• [Job] Copy the items below word for word, from the line with "Viewport: 1043px width, 659px height." to the line with "pos(104,2277)", including both of those lines.

• [Data for this task]
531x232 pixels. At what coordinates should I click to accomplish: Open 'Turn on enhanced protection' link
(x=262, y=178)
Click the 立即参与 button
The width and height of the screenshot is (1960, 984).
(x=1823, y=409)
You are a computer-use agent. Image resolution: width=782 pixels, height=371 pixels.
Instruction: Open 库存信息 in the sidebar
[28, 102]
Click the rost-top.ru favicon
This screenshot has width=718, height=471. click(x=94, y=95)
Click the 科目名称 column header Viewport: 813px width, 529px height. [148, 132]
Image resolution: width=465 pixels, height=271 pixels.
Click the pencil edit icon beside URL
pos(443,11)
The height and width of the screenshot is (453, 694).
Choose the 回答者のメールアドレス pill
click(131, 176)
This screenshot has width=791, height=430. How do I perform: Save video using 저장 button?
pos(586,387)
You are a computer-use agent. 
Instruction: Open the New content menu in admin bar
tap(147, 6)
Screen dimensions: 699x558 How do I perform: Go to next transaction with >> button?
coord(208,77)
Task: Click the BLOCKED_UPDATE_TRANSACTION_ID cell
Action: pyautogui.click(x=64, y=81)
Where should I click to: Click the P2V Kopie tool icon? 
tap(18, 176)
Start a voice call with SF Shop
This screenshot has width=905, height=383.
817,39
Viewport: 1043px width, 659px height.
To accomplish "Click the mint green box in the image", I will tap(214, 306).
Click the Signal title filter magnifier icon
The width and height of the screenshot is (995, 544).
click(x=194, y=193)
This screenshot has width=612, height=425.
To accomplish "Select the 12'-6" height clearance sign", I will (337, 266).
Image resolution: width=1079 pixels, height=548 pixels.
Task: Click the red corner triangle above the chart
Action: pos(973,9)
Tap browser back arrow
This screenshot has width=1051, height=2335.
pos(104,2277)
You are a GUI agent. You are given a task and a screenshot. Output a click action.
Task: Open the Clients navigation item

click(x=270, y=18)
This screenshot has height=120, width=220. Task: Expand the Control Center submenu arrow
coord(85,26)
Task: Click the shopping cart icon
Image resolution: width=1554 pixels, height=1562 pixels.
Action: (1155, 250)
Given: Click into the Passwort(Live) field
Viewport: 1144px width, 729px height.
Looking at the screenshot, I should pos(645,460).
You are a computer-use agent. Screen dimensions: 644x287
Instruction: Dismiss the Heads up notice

• [The reply]
Viewport: 1043px width, 659px height.
To accomplish "Click the mint green box in the image", I will tap(214, 306).
Click the Signal title filter magnifier icon
The width and height of the screenshot is (995, 544).
click(x=194, y=193)
This screenshot has width=612, height=425.
To accomplish "Select the 12'-6" height clearance sign", I will (337, 266).
Image resolution: width=1079 pixels, height=548 pixels.
Task: Click the red corner triangle above the chart
Action: pos(973,9)
Tap browser back arrow
This screenshot has width=1051, height=2335.
pos(104,2277)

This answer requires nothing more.